Diversify and rationalize your carrier portfolio: Instead of relying solely on one carrier or a limited carrier mix, consider diversifying your carrier portfolio. Embrace a multi-carrier strategy to leverage alternative carriers, regional carriers, and postal services. Adding variety to your carrier mix offers access to competitive rates and a broader array of shipping services. Balancing your carrier mix is essential and by spreading your shipping volume across different carriers, you can potentially reduce the impact of GRIs and surcharges from a single provider.

"Don't leave money on the table."

Negotiate Carrier Agreements: Engage in proactive negotiations with your carrier partners. Leverage your shipping data and shipping profile insights to negotiate beneficial terms and rates. Carrier partnerships can offer incentives and discounts based on your shipping volume and commitments, helping you offset the impact of rising shipping costs. These partners should want to work with you to retain your business, especially during a time when the carrier market has been flooded with new entrants.

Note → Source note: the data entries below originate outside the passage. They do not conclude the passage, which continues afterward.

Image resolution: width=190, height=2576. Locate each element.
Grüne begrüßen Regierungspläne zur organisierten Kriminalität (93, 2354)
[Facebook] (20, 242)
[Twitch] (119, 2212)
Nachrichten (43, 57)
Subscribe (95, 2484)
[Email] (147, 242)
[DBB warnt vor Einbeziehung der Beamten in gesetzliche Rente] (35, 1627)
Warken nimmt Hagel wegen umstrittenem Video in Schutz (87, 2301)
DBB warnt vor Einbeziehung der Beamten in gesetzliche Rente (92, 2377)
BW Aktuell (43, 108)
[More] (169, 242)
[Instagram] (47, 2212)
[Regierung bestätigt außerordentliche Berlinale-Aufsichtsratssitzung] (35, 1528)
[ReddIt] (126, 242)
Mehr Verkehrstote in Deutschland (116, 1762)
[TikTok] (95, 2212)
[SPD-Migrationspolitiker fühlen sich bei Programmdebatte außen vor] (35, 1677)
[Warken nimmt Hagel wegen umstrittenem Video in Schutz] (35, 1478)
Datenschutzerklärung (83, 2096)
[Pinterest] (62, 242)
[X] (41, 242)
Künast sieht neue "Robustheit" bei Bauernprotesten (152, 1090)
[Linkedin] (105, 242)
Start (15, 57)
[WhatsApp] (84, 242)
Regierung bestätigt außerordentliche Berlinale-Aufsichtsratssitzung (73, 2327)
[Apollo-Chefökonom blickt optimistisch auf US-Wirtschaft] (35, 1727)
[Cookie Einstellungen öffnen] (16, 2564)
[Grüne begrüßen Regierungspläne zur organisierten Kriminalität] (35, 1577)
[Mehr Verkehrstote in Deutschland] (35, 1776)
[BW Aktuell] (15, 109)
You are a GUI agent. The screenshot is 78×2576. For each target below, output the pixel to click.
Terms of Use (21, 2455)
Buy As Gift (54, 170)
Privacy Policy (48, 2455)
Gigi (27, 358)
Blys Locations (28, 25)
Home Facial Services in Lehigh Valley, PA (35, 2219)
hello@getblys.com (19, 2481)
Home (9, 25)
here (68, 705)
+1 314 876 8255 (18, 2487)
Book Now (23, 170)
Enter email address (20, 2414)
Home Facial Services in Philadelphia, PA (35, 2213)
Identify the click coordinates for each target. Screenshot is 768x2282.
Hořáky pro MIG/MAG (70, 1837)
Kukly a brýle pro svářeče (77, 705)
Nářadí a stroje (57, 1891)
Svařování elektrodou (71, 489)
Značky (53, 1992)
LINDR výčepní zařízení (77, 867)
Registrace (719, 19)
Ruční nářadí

"Don't cry over spilled milk."

Post-Peak Season Evaluation: After the peak season storm, it's essential to look ahead and not focus on the past. What can you improve for next year and beyond? Documenting successes and failures during peak season provides valuable insights for the road ahead. A comprehensive post-mortem includes examining each carrier, service, and surcharge. Armed with this data, you'll be better prepared for next year's contract negotiations. [Looking for a resource to simplify this post-mortem? Here’s your workbook!]

Looking Ahead: Preparing for 2024 and Beyond

Forecasting future rate increases and leveraging technology are the key to staying ahead in the shipping game. The GRIs and these demand surcharges bring both challenges and opportunities. By understanding them, adopting effective strategies, and implementing technology that allows you to efficiently manage them, you can weather the storm and keep your shipping costs in check.


Supply chain technology solutions, such as an advanced multi-carrier shipping software, can enhance supply chain efficiency and provide a competitive edge with automated decision-making around surcharges and rate increases. ProShip multi-carrier shipping software helps shippers implement business rules to account for complex carrier management of both volumes and cost strategies.